Setiap otot jiwa kita harus dilatih dan dibiasakan lentur. Manusia bisa kaya mendadak, tetapi manusia tidak bisa tunduk mendadak. Kaya, berpangkat dan terpandang secara mendadak itu bisa, karena pangkat dapat dibeli. Tetapi hati yang menunduk mendadak, itu tidak bisa. Membutuhkan waktu! Dalam sesaat kita bisa mengubah bibir dengan berkata: “Suka-suka-Mu Tuhan.” Itu mudah! Tetapi membuat hati ini lentur kepada Tuhan, tidak dapat dilakukan dalam sekejap. Jika telah terlalu lama otot ketaatan dan ketertundukan ini tidak menguasai kita, maka yang harus dilakukan adalah memperkarakan diri ini di hadapan Tuhan dengan serius. Benar kalau datang kepada Tuhan seperti saat ini, kita harus menganggap tidak punya persoalan lain kecuali diri kita sendiri. Untuk tidak memberhalakan diri, kita harus menjadi manusia Allah, dengan standar manusia Allah. Sebagaimana manusia, kita jangan memanjakan perasaan. Sebagai manusia Allah, yaitu anak-anak Allah yang dilengkapi-Nya dengan hikmat dan kuasa, untuk melakukan apa yang dikehendaki-Nya. Untuk itu, kita harus sampai dulu di perhentian ambisi, baru bisa dibentuk.

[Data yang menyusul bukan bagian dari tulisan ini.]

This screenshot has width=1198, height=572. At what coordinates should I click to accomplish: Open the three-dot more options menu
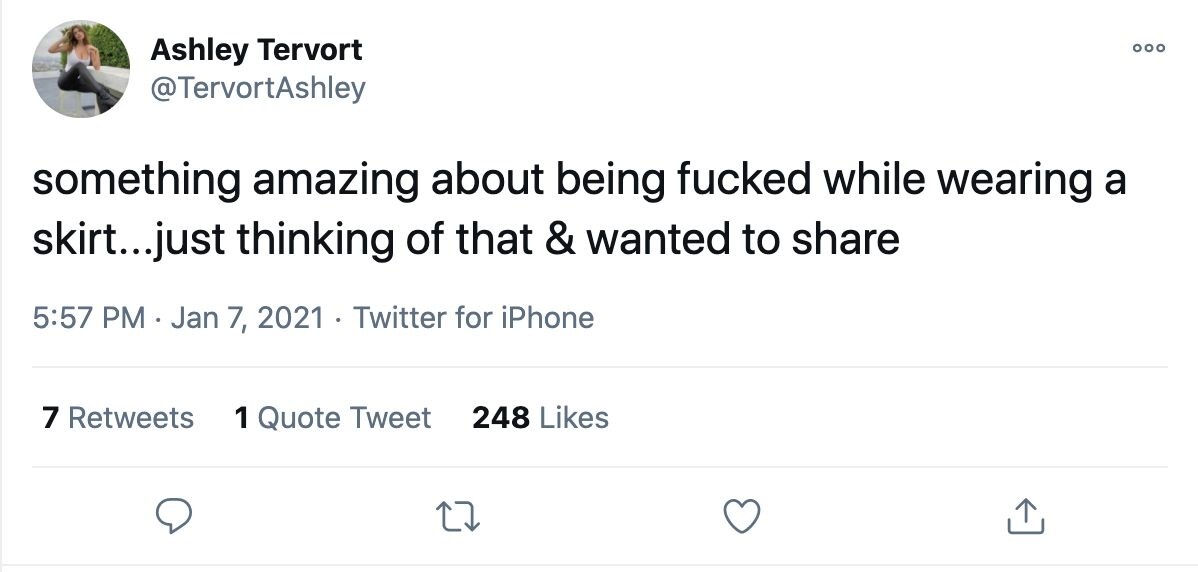pos(1149,48)
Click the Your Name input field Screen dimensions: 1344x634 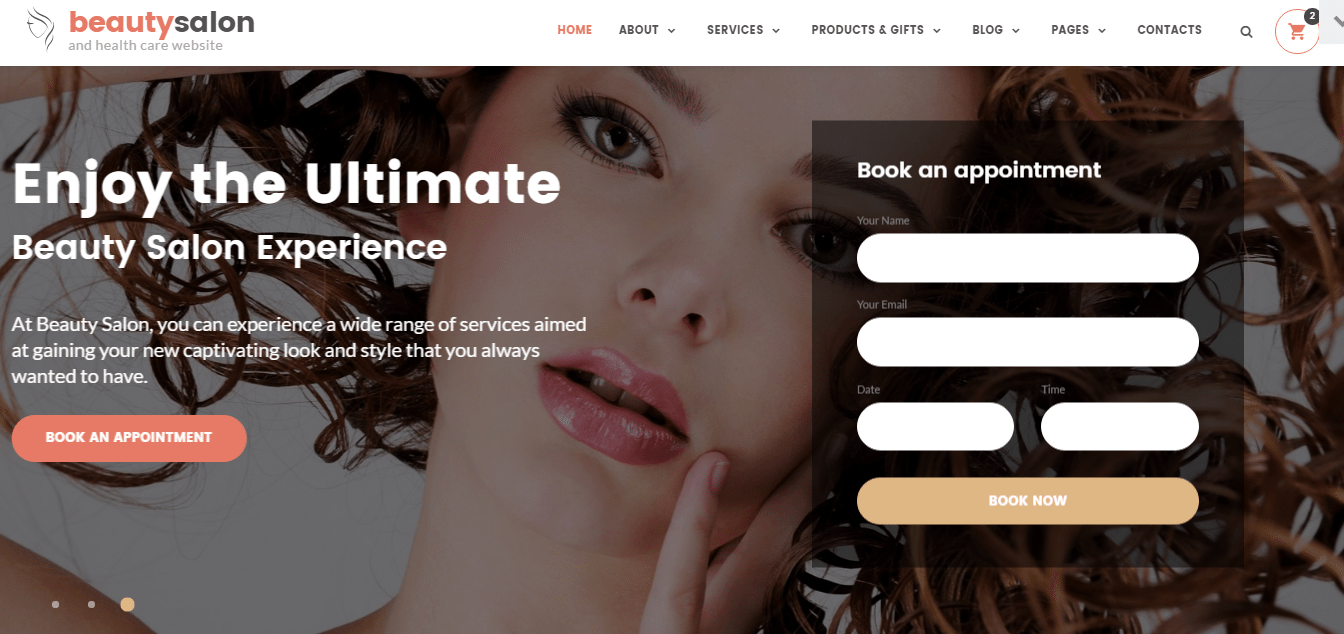(x=1027, y=258)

Pembacaan: Injil Matius 11:28-30.

Terlebih dulu kita harus memahami, apa yang dimaksud Tuhan dengan letih lesu dan berbeban berat. Tidak usah bertele-tele, sebab ini sangat beralasan, sederhana, alkitabiah dan jujur. Letih lesu dan berbeban berat itu adalah, hidup yang terikat dan terbelenggu, lemah dan tidak ada kebahagiaan. Ini suatu yang paradoksal. Ketika seseorang datang kepada Tuhan dengan letih lesu dan berbeban berat, Tuhan berkata: “Marilah kepada-Ku, semua yang letih lesu dan berbeban berat, Aku akan memberi kelegaan kepadamu” (ayat 28). Bagaimana caranya mendapatkan kelegaan itu, padahal kita sudah punya beban? Malah mau ditambah beban lagi, yaitu kuk di leher (ayat 29). Dibaca sekilas, sepertinya itu konyol. Tetapi kuk yang dipasang-Nya itu, justru membuat jiwa kita mendapat kelegaan.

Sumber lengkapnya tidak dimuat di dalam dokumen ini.